To do: Filter the data below, keeping only lines that contain "agent".
■ ■ ■ ■ ■
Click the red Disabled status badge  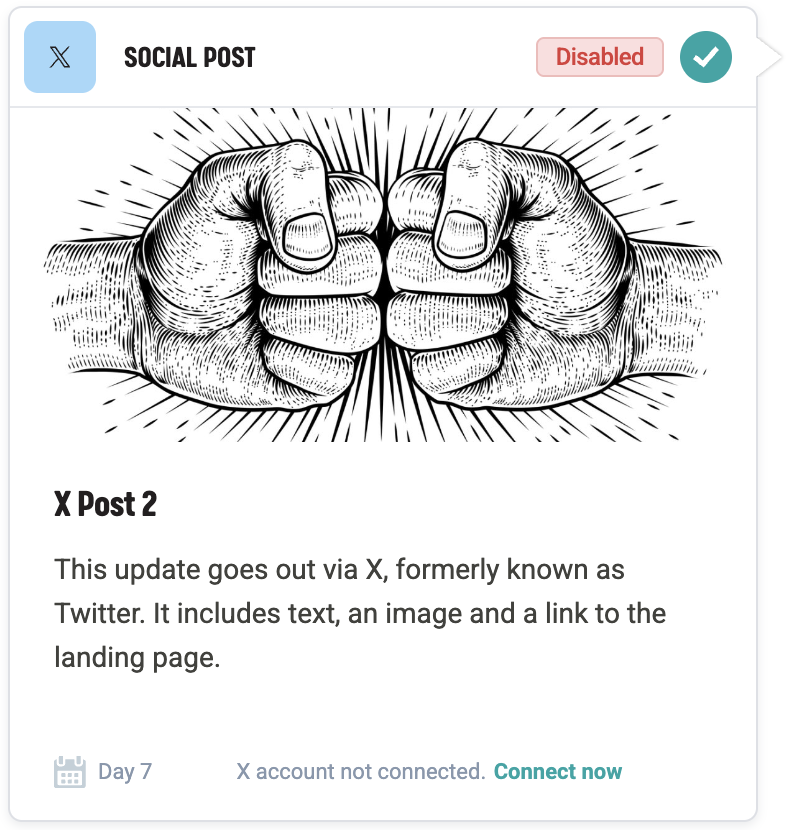pyautogui.click(x=600, y=57)
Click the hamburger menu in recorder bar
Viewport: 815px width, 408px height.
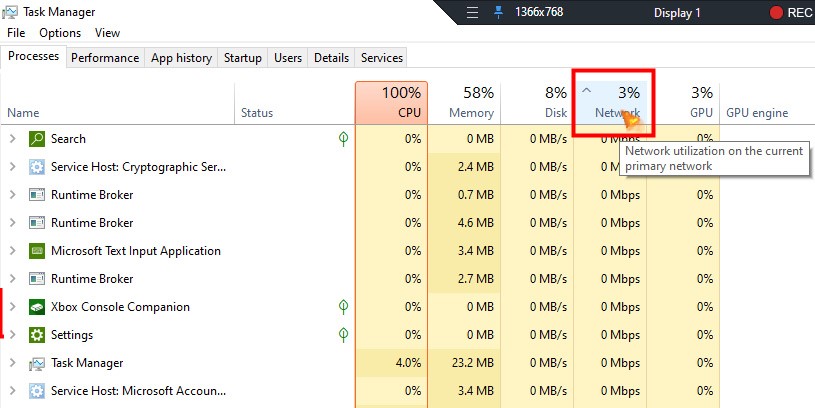(x=473, y=13)
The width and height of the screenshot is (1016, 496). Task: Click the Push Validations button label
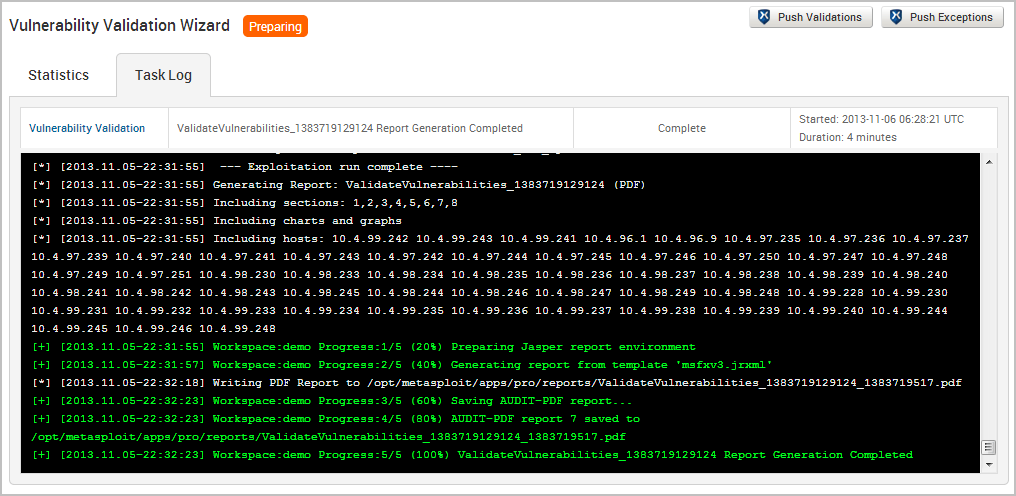coord(820,17)
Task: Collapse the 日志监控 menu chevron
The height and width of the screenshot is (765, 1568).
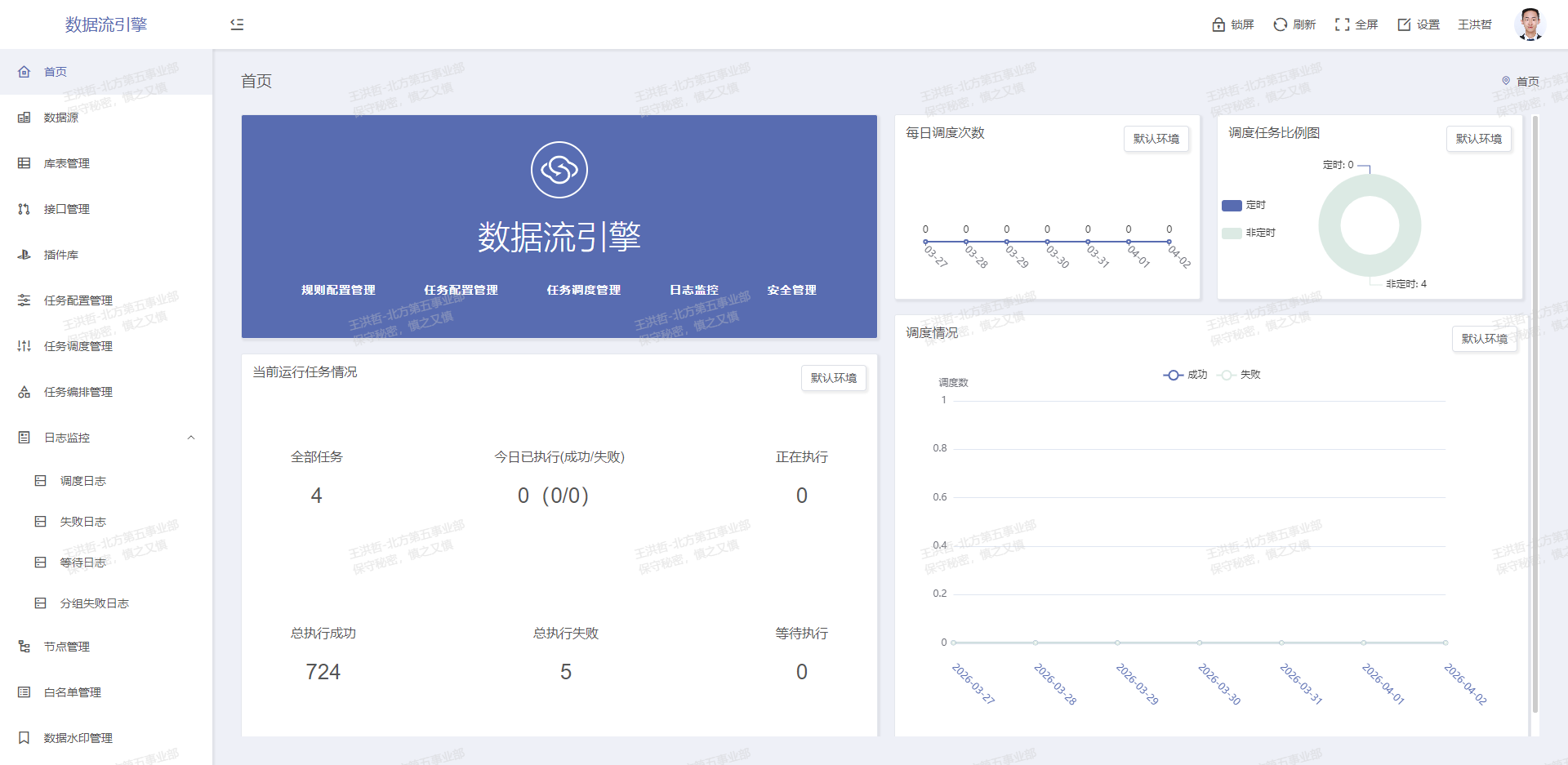Action: coord(191,438)
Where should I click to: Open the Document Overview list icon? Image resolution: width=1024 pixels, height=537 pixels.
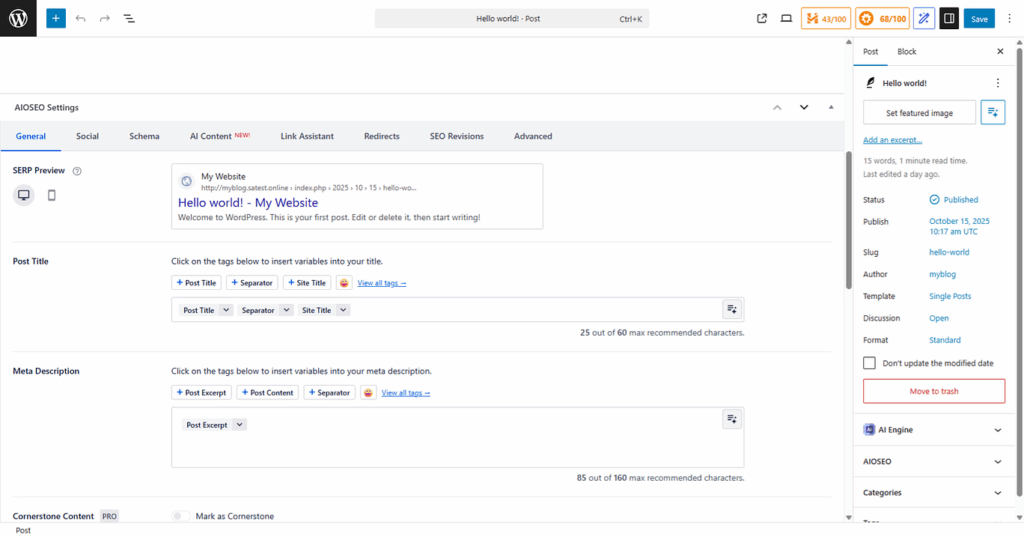pos(129,18)
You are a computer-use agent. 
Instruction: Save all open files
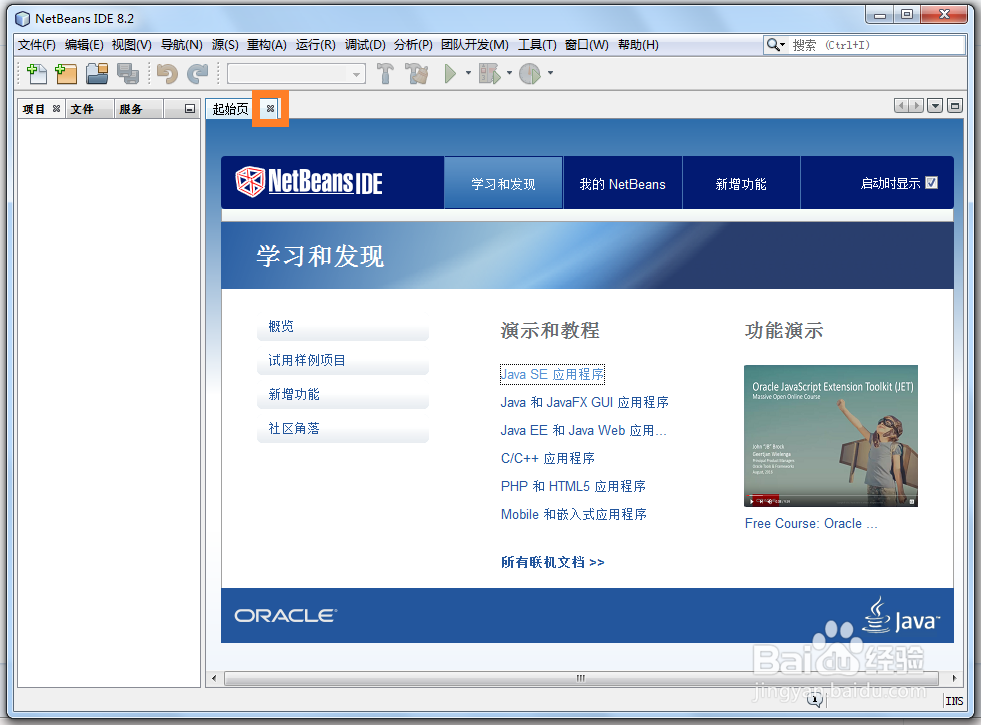click(x=127, y=73)
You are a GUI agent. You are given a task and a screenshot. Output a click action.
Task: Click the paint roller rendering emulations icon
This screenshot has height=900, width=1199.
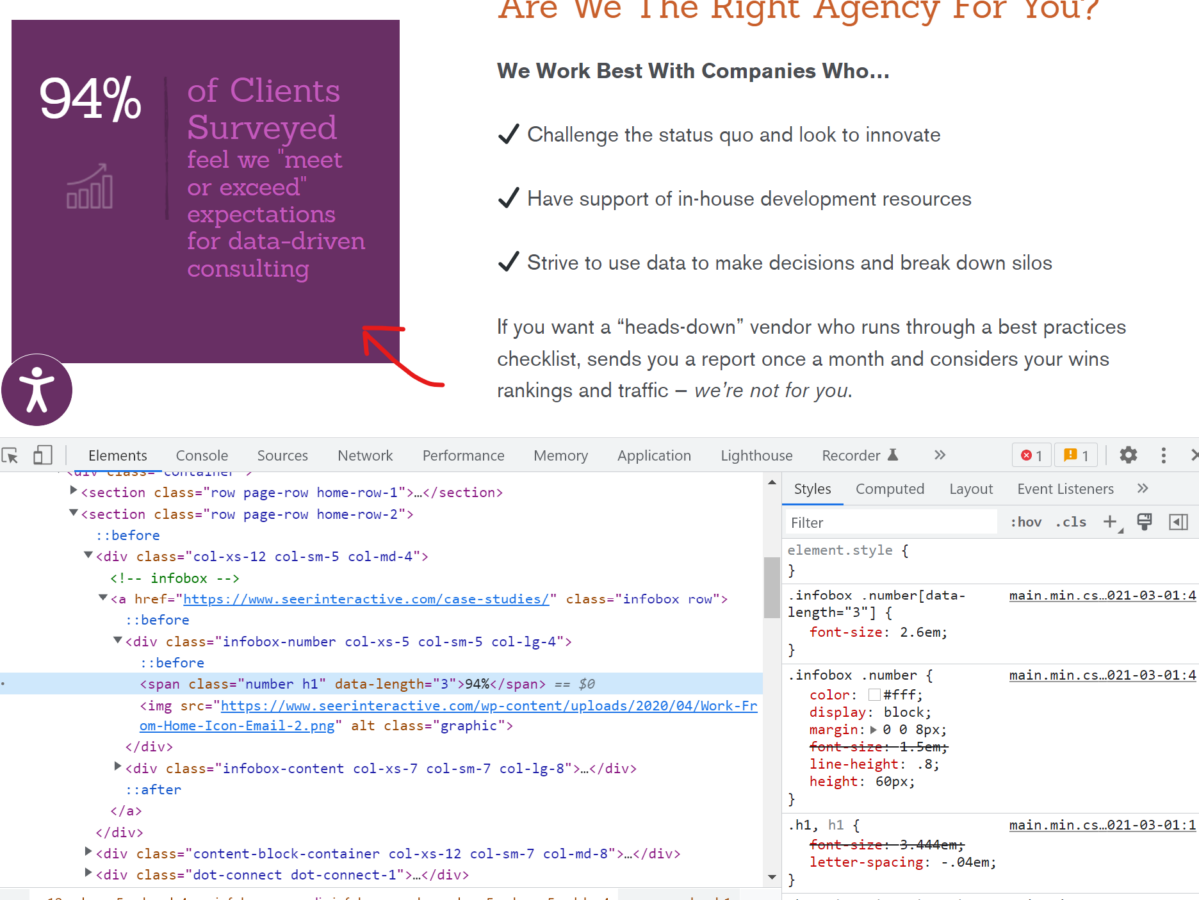pyautogui.click(x=1144, y=521)
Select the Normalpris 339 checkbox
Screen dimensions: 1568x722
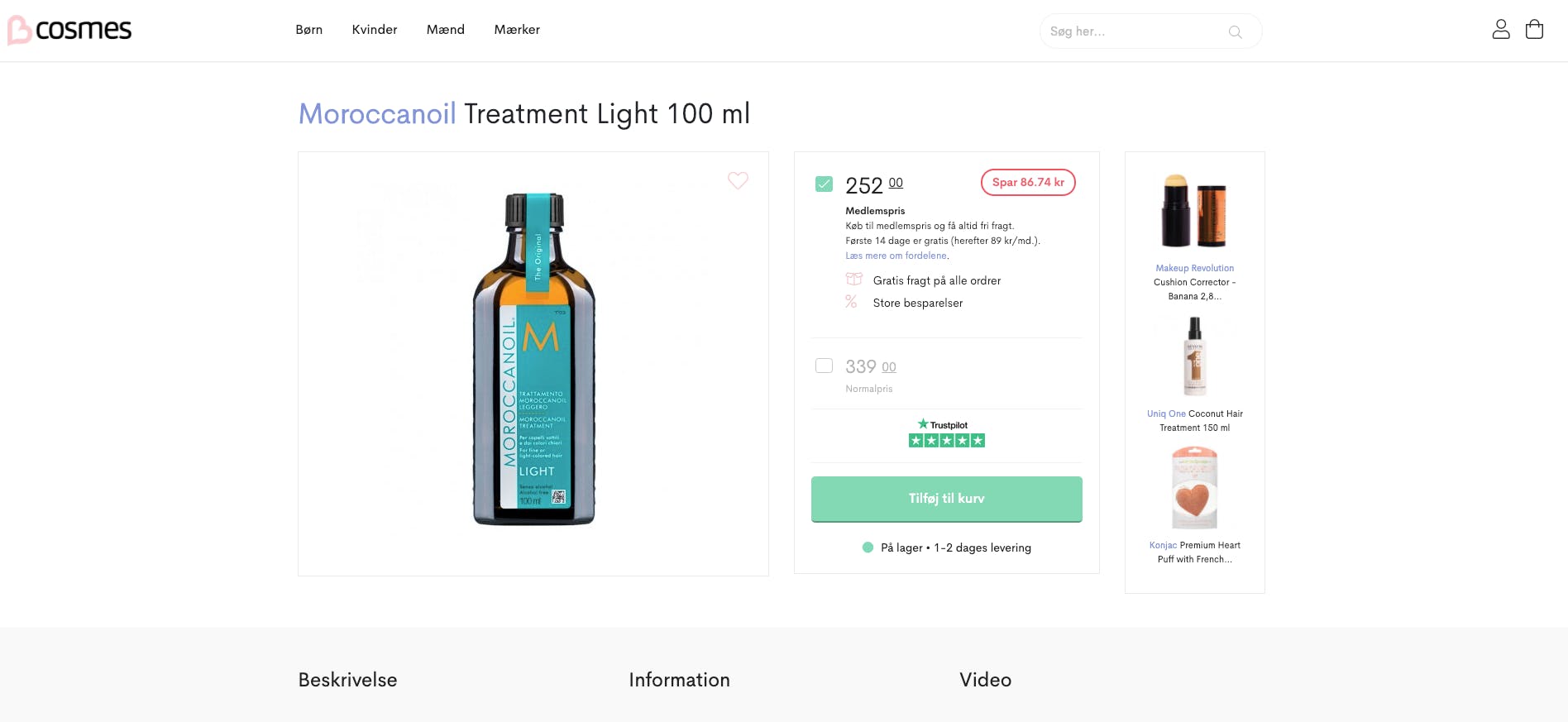tap(824, 366)
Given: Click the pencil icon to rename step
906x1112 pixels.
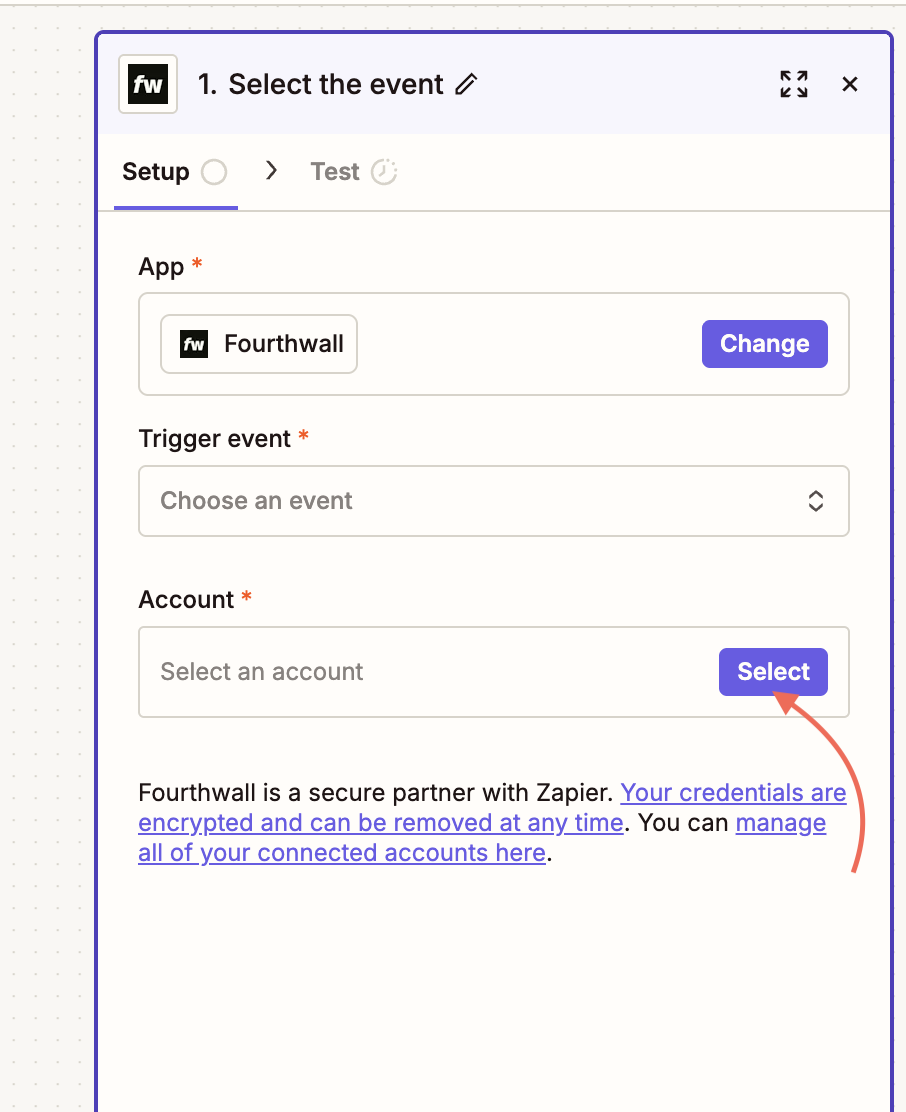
■ ■ ■ ■ ■
Answer to this exercise:
You are a computer-use agent. 
You are a GUI agent. You are given a task and a screenshot. Output a click action.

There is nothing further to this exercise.